- DIRECTIONS FOR THIS TASK
Return the listing in full and exactly, but without a single picture.

- RECORDS SHOWN
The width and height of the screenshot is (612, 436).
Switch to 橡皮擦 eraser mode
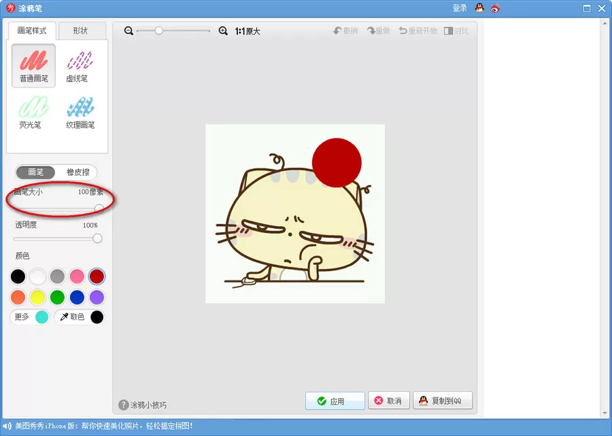[78, 172]
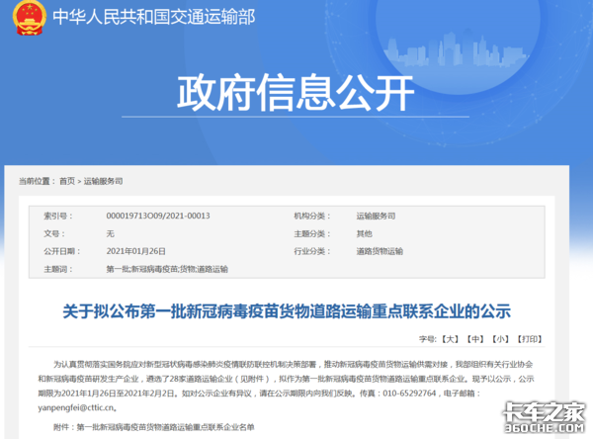593x439 pixels.
Task: Click the 道路货物运输 industry category value
Action: tap(381, 251)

- ANSWER TO THIS TASK
The width and height of the screenshot is (612, 436).
Switch to 橡皮擦 eraser mode
[78, 172]
593x439 pixels.
Task: Click the 道路货物运输 industry category value
Action: tap(381, 251)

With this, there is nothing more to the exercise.